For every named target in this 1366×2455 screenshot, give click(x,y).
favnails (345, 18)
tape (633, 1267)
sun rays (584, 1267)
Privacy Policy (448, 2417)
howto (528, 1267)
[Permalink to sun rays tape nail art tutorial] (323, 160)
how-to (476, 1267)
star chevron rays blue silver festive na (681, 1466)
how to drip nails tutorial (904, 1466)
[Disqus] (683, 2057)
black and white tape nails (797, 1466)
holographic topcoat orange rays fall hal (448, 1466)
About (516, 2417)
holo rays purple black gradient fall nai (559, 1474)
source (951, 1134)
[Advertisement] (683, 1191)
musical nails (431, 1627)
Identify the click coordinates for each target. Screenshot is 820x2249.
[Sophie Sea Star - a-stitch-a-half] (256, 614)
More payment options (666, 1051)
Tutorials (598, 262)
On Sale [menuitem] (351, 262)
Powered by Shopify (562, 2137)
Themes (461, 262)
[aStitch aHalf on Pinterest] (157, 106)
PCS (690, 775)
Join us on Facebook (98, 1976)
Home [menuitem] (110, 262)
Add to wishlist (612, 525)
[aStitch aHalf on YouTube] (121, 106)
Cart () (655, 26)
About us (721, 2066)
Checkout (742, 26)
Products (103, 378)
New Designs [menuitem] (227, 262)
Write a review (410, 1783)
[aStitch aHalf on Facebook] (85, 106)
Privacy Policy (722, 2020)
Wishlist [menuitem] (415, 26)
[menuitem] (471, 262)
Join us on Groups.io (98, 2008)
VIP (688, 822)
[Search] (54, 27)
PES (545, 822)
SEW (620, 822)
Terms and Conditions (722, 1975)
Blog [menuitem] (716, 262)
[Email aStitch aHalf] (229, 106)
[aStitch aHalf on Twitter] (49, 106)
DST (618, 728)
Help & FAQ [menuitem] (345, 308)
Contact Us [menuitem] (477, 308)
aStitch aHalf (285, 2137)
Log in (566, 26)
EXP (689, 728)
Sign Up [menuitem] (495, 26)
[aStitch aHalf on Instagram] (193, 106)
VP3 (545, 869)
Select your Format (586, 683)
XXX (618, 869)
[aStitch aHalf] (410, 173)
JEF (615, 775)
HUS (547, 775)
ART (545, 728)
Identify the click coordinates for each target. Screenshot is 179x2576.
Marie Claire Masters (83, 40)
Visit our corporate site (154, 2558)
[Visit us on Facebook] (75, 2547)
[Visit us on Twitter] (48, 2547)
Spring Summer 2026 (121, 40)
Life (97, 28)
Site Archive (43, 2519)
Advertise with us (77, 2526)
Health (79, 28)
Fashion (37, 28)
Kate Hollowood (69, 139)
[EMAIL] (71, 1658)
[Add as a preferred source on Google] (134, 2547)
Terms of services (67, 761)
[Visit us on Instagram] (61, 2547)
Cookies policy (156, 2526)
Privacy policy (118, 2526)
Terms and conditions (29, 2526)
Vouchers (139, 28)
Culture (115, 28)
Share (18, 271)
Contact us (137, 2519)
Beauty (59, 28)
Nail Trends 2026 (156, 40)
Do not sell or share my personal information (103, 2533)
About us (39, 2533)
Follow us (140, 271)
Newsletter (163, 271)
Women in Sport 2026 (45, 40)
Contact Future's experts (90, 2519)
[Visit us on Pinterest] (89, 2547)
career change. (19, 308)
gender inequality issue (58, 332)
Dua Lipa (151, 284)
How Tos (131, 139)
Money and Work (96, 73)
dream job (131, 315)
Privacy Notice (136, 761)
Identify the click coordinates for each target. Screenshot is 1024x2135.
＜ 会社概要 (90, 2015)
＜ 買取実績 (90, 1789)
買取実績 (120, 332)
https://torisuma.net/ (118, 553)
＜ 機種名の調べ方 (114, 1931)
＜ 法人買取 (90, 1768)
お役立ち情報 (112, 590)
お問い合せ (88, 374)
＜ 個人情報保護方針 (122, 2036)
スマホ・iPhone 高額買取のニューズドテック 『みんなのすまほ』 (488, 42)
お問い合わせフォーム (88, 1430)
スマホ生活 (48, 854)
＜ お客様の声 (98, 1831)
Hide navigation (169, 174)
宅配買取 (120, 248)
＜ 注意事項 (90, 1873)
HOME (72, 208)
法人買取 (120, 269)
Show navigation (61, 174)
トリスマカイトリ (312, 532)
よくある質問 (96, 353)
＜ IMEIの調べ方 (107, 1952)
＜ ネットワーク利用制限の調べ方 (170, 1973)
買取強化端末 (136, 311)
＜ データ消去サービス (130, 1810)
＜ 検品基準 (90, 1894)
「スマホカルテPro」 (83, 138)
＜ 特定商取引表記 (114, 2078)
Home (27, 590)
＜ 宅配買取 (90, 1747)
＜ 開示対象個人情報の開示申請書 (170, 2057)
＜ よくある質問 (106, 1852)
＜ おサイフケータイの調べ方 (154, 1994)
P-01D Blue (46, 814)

*What to do*. From the line containing "個人情報保護方針 (122, 2036)" through the last line of the records, output each line exactly and nothing more.

*Answer space*.
＜ 個人情報保護方針 (122, 2036)
スマホ・iPhone 高額買取のニューズドテック 『みんなのすまほ』 (488, 42)
お問い合わせフォーム (88, 1430)
スマホ生活 (48, 854)
＜ お客様の声 (98, 1831)
Hide navigation (169, 174)
宅配買取 (120, 248)
＜ 注意事項 (90, 1873)
HOME (72, 208)
法人買取 (120, 269)
Show navigation (61, 174)
トリスマカイトリ (312, 532)
よくある質問 (96, 353)
＜ IMEIの調べ方 (107, 1952)
＜ ネットワーク利用制限の調べ方 (170, 1973)
買取強化端末 (136, 311)
＜ データ消去サービス (130, 1810)
＜ 検品基準 (90, 1894)
「スマホカルテPro」 (83, 138)
＜ 特定商取引表記 (114, 2078)
Home (27, 590)
＜ 宅配買取 (90, 1747)
＜ 開示対象個人情報の開示申請書 (170, 2057)
＜ よくある質問 (106, 1852)
＜ おサイフケータイの調べ方 (154, 1994)
P-01D Blue (46, 814)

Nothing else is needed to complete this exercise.